Copias sus palabras en una página vacía, como recordatorio, no sabes de qué. Quizá de que seguramente no llegarás nunca a escribir como él. Probablemente tampoco lo estás buscando; si tuvieses que elegir preferirías llegar a hacerlo como John Fante. Pero te queda tan, tan lejos... 

Mientras, tú, te limitas a deslizar por el papel palabras en estado catatónico.

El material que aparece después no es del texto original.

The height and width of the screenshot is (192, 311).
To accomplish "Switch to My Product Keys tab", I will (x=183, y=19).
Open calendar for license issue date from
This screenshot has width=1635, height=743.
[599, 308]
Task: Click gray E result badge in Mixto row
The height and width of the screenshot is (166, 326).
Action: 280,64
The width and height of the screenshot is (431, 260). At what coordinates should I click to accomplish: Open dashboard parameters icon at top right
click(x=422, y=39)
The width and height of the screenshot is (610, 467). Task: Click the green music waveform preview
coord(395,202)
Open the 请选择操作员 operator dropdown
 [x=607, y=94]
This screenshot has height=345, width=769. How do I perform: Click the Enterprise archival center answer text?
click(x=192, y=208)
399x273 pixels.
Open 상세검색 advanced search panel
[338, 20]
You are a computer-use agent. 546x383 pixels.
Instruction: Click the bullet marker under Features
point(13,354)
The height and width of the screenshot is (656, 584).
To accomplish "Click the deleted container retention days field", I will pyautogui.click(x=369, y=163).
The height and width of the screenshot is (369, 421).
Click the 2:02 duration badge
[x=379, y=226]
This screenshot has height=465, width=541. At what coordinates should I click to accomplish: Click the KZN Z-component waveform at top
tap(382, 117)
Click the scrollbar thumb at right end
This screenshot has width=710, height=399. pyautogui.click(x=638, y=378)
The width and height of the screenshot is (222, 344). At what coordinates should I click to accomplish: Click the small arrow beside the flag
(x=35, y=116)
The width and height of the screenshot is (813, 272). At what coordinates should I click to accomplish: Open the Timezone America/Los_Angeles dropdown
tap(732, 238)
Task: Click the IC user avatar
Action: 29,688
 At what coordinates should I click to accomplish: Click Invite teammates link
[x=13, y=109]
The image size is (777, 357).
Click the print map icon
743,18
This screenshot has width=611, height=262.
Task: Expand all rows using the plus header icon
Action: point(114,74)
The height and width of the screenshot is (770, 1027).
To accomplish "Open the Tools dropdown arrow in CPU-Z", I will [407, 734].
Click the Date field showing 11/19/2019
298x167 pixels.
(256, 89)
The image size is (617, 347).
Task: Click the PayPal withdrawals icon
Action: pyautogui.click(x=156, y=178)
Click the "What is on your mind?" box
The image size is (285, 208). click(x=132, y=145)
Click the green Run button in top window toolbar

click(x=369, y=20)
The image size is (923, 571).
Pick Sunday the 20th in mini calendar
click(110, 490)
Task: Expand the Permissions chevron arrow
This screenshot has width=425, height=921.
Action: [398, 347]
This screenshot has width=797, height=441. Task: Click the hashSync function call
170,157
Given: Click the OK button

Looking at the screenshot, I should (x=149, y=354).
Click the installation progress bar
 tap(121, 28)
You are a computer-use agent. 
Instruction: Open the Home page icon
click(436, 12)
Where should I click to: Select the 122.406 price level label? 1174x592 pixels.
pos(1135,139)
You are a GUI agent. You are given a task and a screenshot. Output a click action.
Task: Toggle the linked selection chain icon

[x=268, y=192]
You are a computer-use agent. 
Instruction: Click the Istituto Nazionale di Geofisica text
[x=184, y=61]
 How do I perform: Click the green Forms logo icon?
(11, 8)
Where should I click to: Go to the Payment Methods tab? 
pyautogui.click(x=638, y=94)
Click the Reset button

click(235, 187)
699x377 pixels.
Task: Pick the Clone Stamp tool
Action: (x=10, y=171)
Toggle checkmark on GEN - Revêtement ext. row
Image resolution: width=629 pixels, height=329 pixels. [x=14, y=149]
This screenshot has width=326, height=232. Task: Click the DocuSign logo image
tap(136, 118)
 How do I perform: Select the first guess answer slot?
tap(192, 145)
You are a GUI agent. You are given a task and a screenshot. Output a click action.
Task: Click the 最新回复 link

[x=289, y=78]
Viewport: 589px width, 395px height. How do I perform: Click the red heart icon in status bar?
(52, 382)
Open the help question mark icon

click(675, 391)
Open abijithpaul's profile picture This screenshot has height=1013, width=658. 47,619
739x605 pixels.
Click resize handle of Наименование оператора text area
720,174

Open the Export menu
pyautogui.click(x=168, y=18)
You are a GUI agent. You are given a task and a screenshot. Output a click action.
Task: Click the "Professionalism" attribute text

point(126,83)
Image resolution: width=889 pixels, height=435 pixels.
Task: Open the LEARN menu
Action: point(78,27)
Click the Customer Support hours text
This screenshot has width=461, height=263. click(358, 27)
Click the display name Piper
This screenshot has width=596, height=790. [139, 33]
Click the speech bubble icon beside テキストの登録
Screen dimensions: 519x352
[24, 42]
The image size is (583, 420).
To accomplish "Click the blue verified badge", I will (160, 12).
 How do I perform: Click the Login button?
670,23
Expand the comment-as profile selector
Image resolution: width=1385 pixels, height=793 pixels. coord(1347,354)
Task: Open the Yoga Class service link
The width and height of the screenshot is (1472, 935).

lunes, 30 de julio de 2012

Geografía de los locales malditos

Hay toda una geografía de locales malditos. Cualquiera que haya paseado mucho por alguna ciudad, da igual Madrid que Londres, Barcelona o Nueva York, los habrá reconocido. Locales malditos, sí. Establecimientos en los que no importa el negocio que se abra, siempre termina quebrando. Son esos locales en los que si llevas viviendo más de diez años en la ciudad habrás visto albergar una peluquería, un sucursal bancaria, un bar de copas, un bufete de abogados o una charcutería, da igual, es indiferente. Es el establecimiento lo que está maldito. 

Las grandes ciudades tienen estas pequeñas cosas. Son un terreno en el que la prosperidad parece destinada a aparecer, por lo menos en mayor medida que en otras zonas, pero a veces se dan estos fenómenos. Ni siquiera deberíamos tratar de entenderlo. Simplemente existen y cuando entras en la nueva pastelería, piensas un momento en cómo era la disposición cuando, anteriormente, aquel local era un tienda de bolsos y maletas. 

Suele ser difícil averiguar de dónde proviene la maldición. Muy complicado. Verdaderamente se puede especular de tal manera que exista una historia adecuada a cada persona. Tal vez una muerte violenta en el pasado lo dejó maldito. O el mal fario de una sucursal bancaria que quebró y dejó sin ahorros a las familias que habían confiado en la entidad. Cualquier cosa. El ser humano está tan ávido de historias que cuando no tiene la certeza de la realidad, está dispuesto a aceptar cualquier relato, preferiblemente si este guarda una cierta lógica, aunque no siempre. 

Los locales malditos son un termómetro de la sociedad. Ahora permanecen un poco más ocultos entre todos los que han ido echando el cierre los últimos años. Sin embargo, cuando los demás sean realquilados y los negocios empiecen a funcionar, los malditos serán traspasados una y otra vez con idéntico resultado. 

Y la gran ciudad probablemente ni se de cuenta. El dolor será tan sólo una punzada breve, demasiado pequeña para ni siquiera intentar sanarla. Y sólo en contadas ocasiones queda una cicatriz visible a la luz del día.